■ What is needed: Reproduce the records below word for word, omitting the pictures.

■ Records for the task:

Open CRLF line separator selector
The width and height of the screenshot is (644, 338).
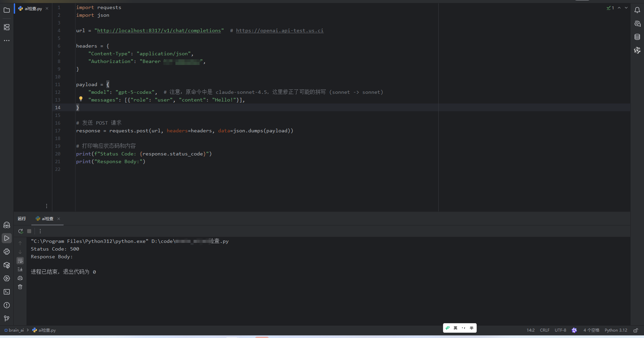click(545, 330)
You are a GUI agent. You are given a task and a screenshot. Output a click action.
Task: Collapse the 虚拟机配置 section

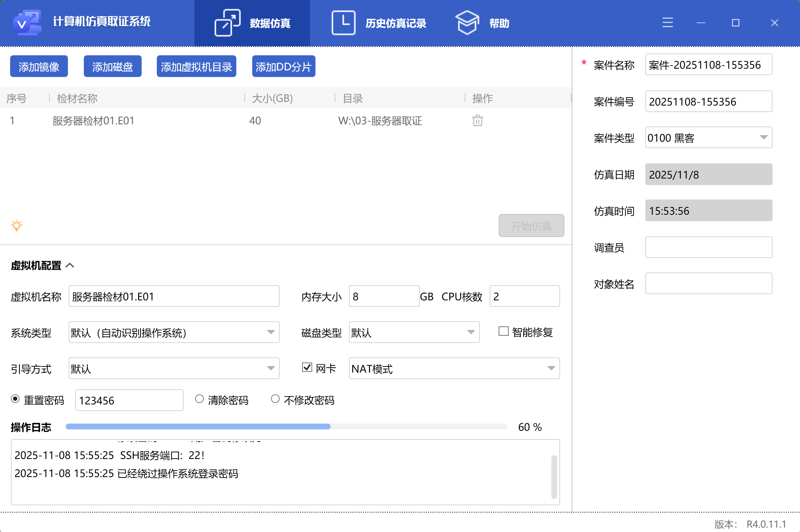click(x=70, y=266)
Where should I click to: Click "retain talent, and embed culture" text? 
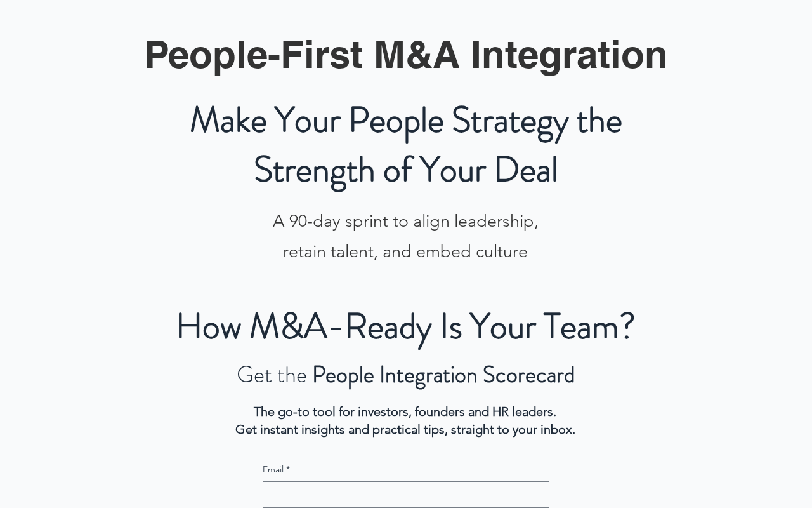(405, 252)
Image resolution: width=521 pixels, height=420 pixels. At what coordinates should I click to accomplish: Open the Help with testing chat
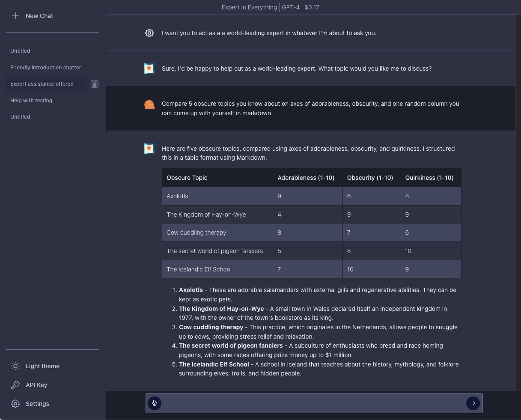(x=31, y=101)
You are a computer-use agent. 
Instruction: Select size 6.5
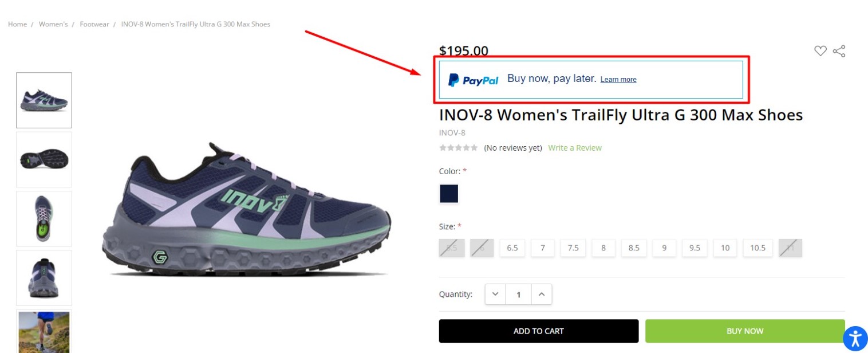pos(512,248)
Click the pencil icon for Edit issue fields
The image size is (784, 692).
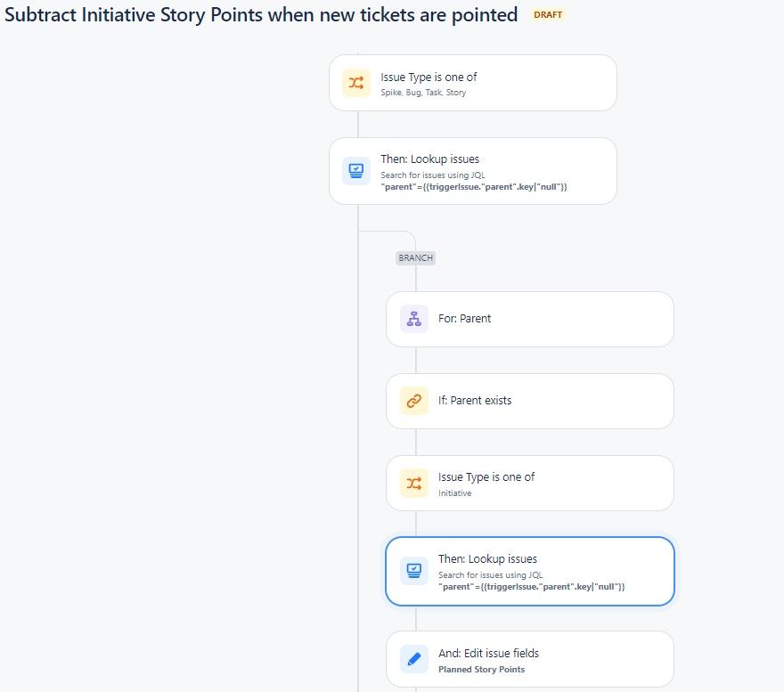click(413, 659)
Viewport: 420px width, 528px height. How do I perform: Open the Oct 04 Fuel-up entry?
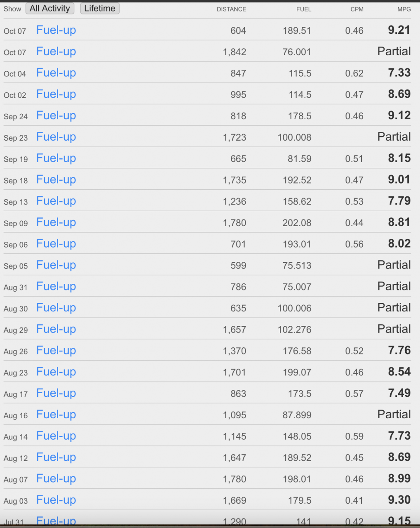(56, 73)

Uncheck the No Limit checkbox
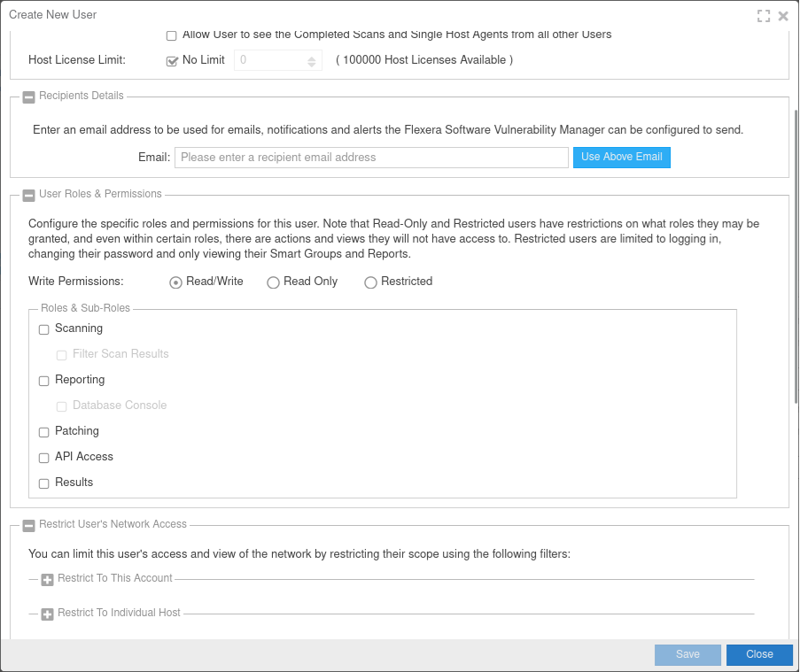pos(172,61)
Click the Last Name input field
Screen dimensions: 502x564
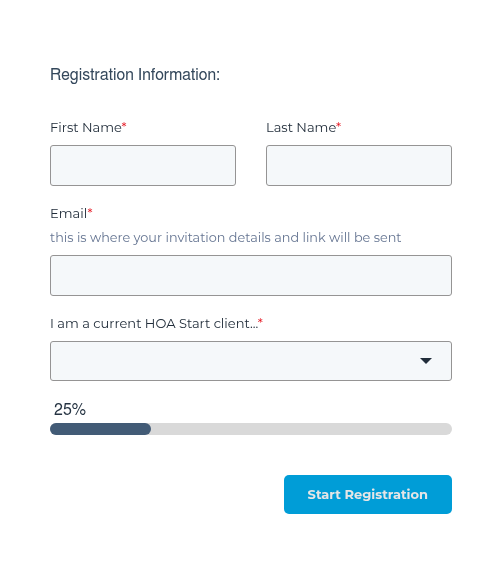tap(359, 165)
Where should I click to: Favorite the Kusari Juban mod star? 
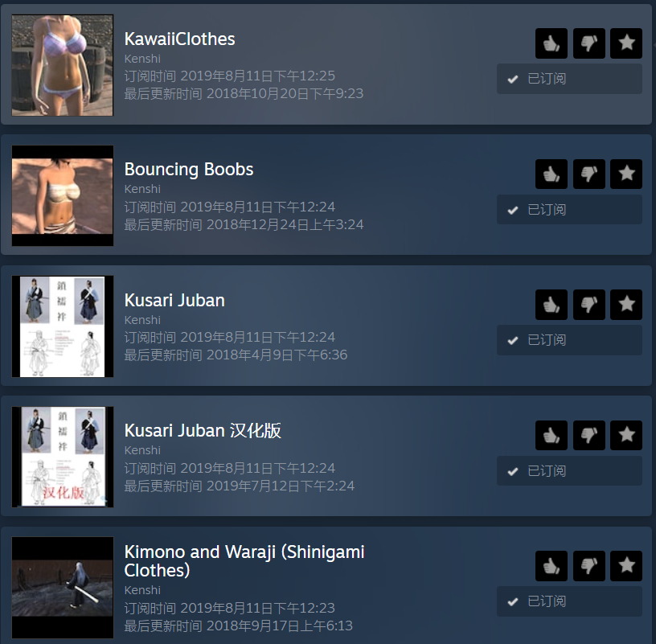[626, 305]
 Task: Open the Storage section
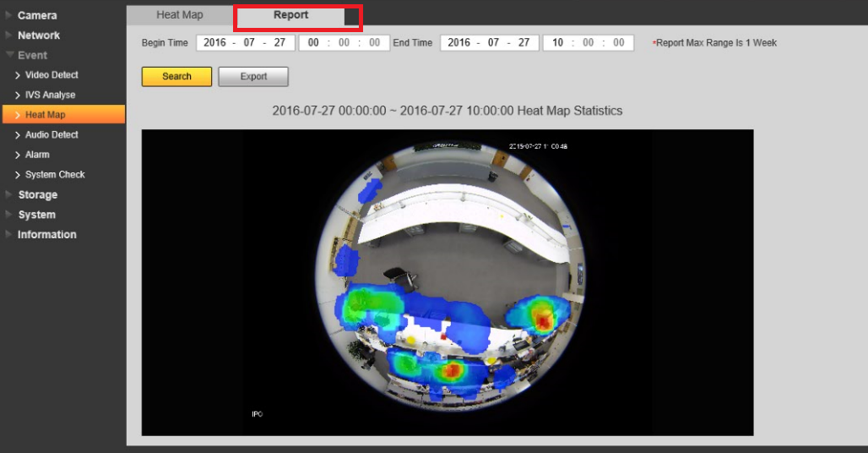pyautogui.click(x=38, y=194)
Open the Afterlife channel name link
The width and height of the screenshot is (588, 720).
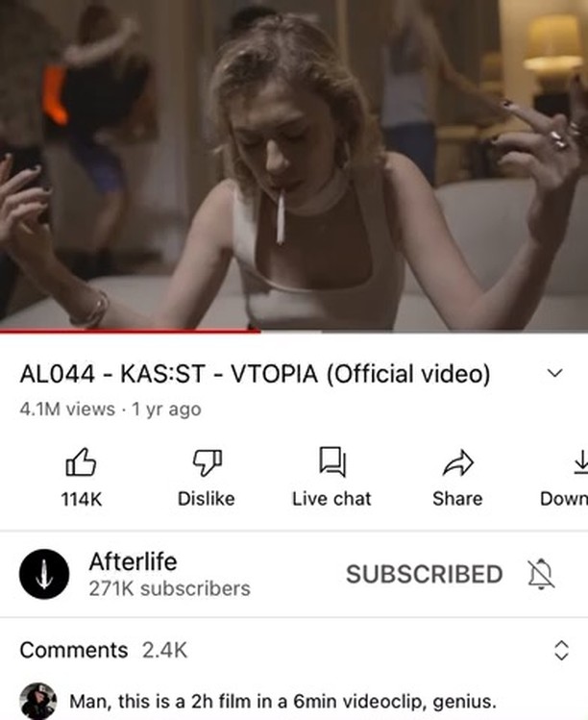point(134,561)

■ Response to this exercise:
Open CRLF line separator selector
The width and height of the screenshot is (644, 338).
click(545, 330)
You are a GUI agent. You are given a task and a screenshot. Output a click action.
Task: Collapse the 虚拟机配置 section

click(x=70, y=266)
Where should I click to: Click "retain talent, and embed culture" text? 
(405, 252)
Image resolution: width=521 pixels, height=420 pixels. At what coordinates should I click to accomplish: Open the Help with testing chat
(x=31, y=101)
You are a computer-use agent. 
Instruction: Select size 6.5
pos(512,248)
Click the pencil icon for Edit issue fields
The image size is (784, 692).
click(413, 659)
Viewport: 420px width, 528px height. How do I perform: Open the Oct 04 Fuel-up entry?
(56, 73)

Uncheck the No Limit checkbox
pos(172,61)
Click the Last Name input field
Screen dimensions: 502x564
tap(359, 165)
Where should I click to: Favorite the Kusari Juban mod star? 
[626, 305]
 Task: Open the Storage section
pyautogui.click(x=38, y=194)
Open the Afterlife channel name link
The width and height of the screenshot is (588, 720).
point(134,561)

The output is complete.